- _EXERCISE GOAL_:
Starting from the line containing "Click the Liquid Rate red line-style icon", write out the rest of the entries exactly, through the final line, including nothing else.

Saved data entries
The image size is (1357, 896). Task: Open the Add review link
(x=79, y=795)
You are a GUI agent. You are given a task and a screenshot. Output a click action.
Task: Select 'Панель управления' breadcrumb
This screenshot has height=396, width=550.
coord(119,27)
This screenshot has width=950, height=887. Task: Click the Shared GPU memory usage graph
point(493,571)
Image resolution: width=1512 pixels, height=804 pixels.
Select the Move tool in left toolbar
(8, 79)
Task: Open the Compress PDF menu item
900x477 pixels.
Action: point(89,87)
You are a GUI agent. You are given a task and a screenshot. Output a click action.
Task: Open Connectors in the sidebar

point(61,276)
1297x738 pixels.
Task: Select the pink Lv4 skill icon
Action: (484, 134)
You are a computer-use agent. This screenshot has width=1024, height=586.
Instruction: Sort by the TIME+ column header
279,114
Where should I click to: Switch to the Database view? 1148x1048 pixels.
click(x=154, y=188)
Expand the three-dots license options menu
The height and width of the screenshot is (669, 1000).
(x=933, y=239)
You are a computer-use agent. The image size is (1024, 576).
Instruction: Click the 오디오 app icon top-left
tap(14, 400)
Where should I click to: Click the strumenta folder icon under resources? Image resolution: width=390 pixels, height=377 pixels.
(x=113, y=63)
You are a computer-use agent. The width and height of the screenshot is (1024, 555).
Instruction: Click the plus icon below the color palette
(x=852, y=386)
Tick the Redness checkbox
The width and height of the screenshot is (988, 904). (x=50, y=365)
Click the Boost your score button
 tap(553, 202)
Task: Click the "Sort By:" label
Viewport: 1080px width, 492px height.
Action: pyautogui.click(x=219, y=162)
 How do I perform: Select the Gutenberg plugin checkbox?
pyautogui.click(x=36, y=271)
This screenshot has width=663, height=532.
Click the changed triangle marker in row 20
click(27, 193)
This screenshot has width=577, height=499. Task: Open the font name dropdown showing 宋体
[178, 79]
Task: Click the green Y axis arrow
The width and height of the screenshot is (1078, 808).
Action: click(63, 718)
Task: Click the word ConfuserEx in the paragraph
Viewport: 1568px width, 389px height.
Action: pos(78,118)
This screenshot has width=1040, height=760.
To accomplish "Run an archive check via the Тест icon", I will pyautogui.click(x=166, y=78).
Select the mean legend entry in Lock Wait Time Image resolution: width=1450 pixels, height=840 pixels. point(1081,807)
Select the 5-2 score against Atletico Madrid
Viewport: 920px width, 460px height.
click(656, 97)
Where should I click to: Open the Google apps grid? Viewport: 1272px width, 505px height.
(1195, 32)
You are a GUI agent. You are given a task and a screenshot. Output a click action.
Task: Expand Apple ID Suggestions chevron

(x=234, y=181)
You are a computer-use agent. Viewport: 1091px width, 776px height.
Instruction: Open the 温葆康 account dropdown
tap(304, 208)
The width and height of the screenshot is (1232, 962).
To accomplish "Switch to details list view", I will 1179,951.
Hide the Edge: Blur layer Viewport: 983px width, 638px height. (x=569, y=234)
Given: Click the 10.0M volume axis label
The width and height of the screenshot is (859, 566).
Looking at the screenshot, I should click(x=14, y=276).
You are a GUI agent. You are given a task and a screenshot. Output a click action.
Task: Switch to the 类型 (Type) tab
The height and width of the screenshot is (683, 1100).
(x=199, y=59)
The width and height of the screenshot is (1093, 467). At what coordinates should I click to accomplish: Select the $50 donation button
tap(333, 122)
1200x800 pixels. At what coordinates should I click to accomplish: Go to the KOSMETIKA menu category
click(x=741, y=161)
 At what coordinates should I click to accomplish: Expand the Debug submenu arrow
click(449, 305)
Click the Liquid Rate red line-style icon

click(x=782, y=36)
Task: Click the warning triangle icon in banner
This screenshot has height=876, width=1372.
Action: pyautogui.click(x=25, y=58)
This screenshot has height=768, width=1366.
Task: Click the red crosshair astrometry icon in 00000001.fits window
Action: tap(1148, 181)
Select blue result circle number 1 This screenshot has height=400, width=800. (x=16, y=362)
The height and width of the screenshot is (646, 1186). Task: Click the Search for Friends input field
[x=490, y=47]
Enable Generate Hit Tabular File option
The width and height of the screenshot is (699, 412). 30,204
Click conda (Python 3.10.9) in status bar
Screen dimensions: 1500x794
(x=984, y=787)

- _ANSWER SECTION_:
Click the Liquid Rate red line-style icon

click(x=782, y=36)
Task: Click the warning triangle icon in banner
This screenshot has height=876, width=1372.
Action: pyautogui.click(x=25, y=58)
This screenshot has height=768, width=1366.
Task: Click the red crosshair astrometry icon in 00000001.fits window
Action: tap(1148, 181)
Select blue result circle number 1 This screenshot has height=400, width=800. (x=16, y=362)
The height and width of the screenshot is (646, 1186). Task: Click the Search for Friends input field
[x=490, y=47]
Enable Generate Hit Tabular File option
The width and height of the screenshot is (699, 412). 30,204
Click conda (Python 3.10.9) in status bar
Screen dimensions: 1500x794
(x=984, y=787)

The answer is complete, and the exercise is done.